| Instructions to follow |
Filter these records by the string "screenshot", copying each line that holds it.

── Task input ──

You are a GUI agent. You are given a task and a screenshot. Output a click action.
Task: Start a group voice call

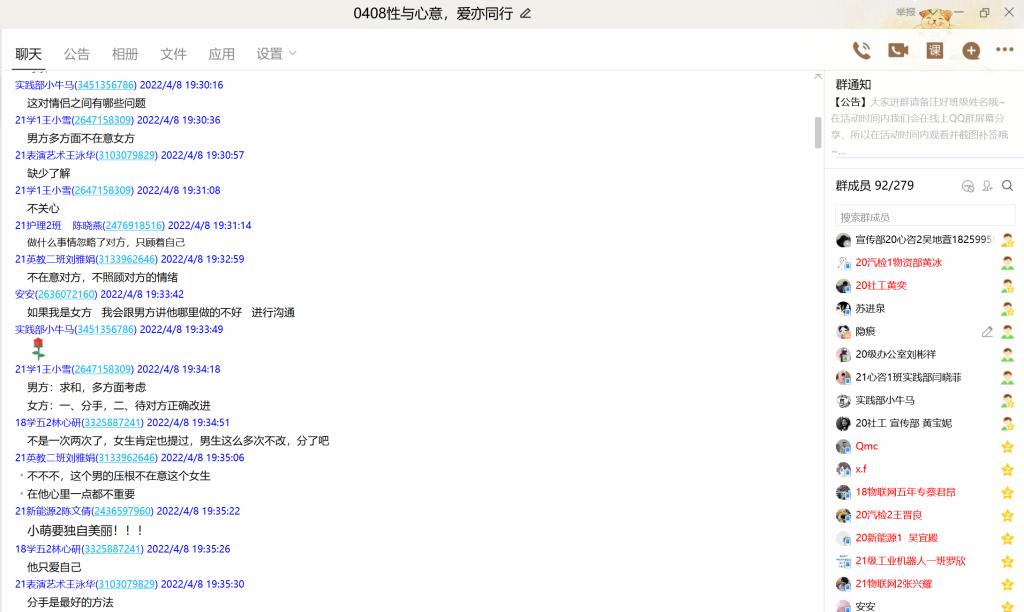(x=861, y=51)
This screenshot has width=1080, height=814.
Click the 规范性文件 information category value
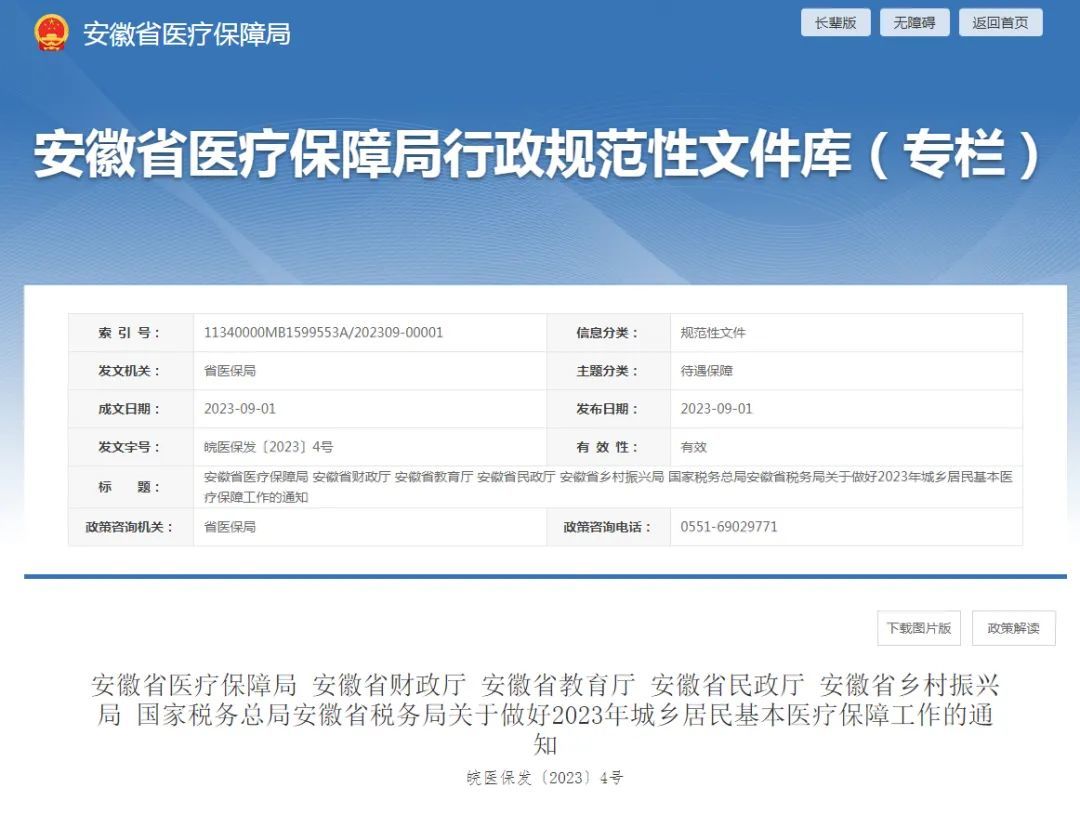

───

| Answer section |
You are a GUI agent. You are given a task and a screenshot. Output a click action.
This screenshot has width=1080, height=814.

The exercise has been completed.